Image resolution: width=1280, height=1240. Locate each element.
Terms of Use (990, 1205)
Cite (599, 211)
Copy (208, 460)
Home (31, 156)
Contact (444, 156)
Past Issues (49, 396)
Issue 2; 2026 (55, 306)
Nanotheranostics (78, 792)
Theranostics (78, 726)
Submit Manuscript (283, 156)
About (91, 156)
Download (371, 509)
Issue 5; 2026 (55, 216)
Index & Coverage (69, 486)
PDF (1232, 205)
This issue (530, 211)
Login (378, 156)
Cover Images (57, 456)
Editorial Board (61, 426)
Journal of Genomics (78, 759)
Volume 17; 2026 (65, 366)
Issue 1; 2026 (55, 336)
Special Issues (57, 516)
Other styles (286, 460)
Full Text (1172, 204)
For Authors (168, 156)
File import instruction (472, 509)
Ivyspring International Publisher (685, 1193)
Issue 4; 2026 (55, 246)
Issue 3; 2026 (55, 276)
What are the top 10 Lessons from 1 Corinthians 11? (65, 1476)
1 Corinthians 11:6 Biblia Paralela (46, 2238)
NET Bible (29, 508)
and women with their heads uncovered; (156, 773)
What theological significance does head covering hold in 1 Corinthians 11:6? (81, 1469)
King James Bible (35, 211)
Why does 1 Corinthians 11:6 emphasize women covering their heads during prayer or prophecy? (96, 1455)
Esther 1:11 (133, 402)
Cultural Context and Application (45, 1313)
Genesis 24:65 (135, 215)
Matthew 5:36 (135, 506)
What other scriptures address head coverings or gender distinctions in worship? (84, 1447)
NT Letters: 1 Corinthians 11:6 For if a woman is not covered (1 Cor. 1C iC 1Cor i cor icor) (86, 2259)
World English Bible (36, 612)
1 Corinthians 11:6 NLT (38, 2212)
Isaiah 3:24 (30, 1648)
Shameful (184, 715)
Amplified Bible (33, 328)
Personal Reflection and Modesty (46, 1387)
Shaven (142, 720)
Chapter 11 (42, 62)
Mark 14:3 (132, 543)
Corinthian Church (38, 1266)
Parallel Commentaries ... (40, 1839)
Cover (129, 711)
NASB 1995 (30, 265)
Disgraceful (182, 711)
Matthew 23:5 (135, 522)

...

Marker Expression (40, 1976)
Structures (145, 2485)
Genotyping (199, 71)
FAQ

---

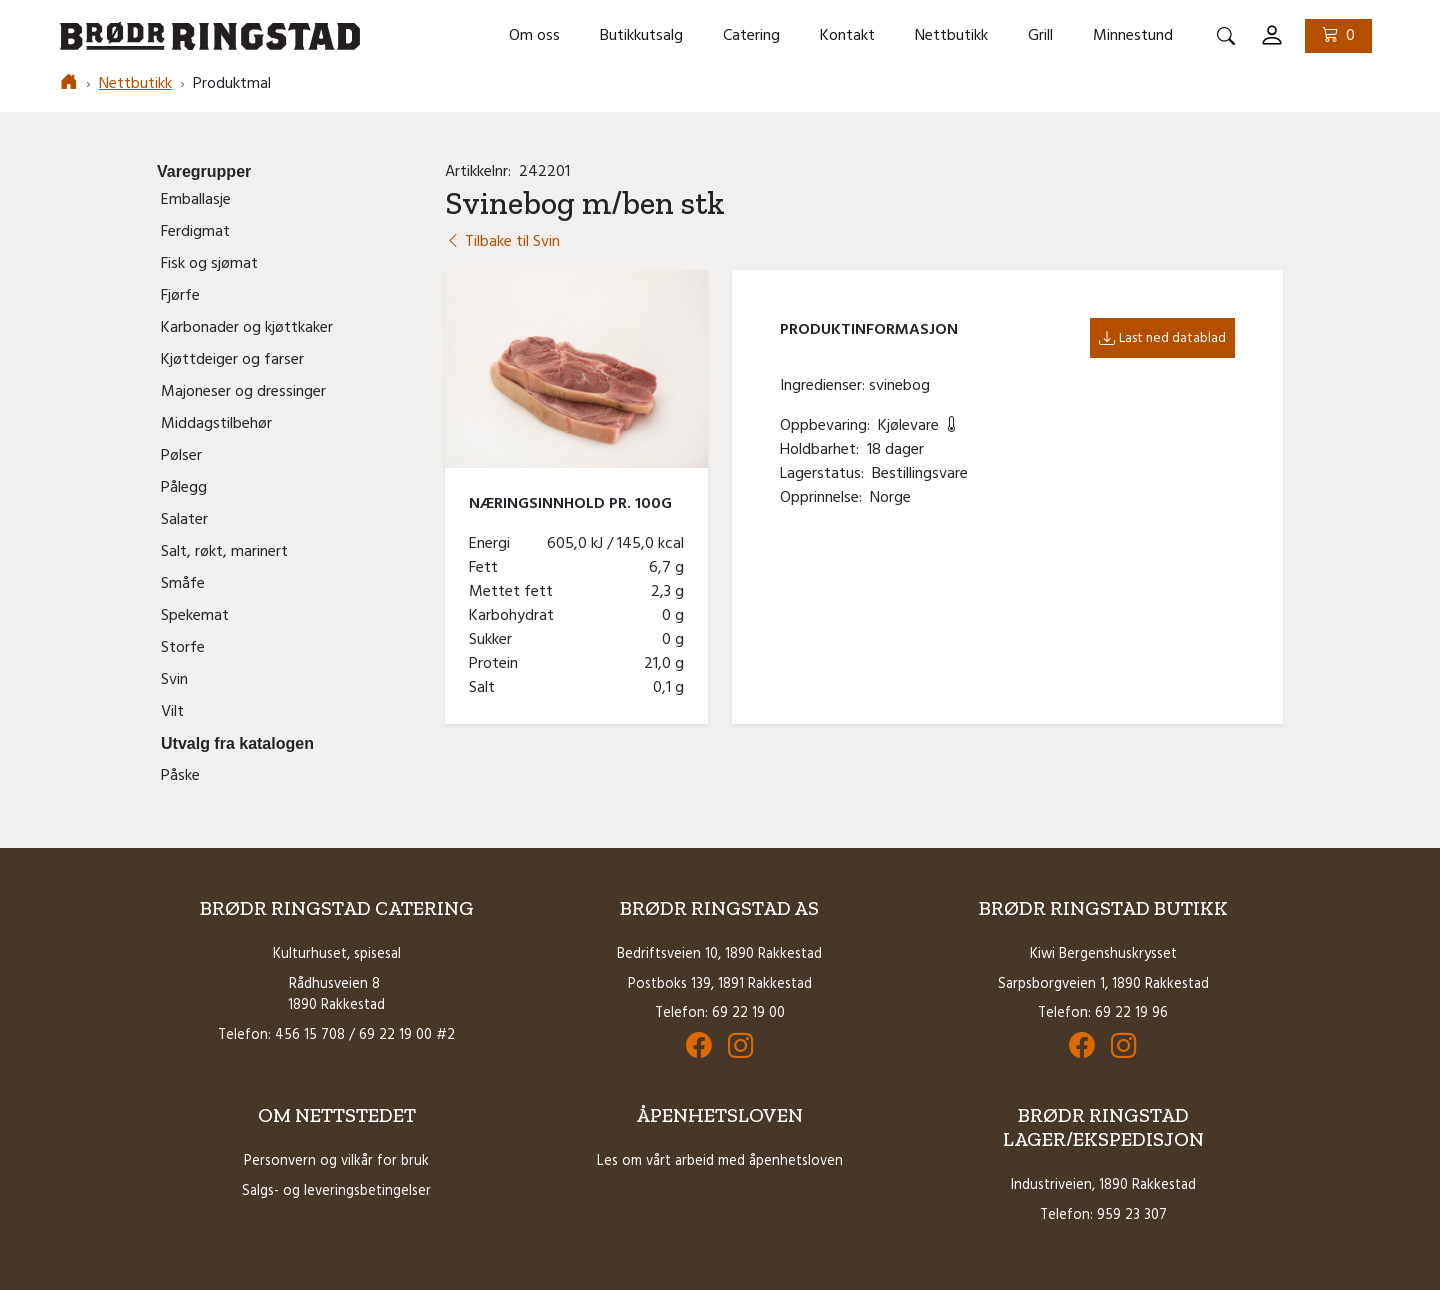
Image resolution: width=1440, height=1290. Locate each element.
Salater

** Task description **
Given the records above, restate word for word only the lines starting at the one with "What other scriptures" and ending at the one with "Matthew 23:5 (135, 522)".

** Task result **
What other scriptures address head coverings or gender distinctions in worship? (84, 1447)
NT Letters: 1 Corinthians 11:6 For if a woman is not covered (1 Cor. 1C iC 1Cor i cor icor) (86, 2259)
World English Bible (36, 612)
1 Corinthians 11:6 NLT (38, 2212)
Isaiah 3:24 (30, 1648)
Shameful (184, 715)
Amplified Bible (33, 328)
Personal Reflection and Modesty (46, 1387)
Shaven (142, 720)
Chapter 11 (42, 62)
Mark 14:3 (132, 543)
Corinthian Church (38, 1266)
Parallel Commentaries ... (40, 1839)
Cover (129, 711)
NASB 1995 (30, 265)
Disgraceful (182, 711)
Matthew 23:5 (135, 522)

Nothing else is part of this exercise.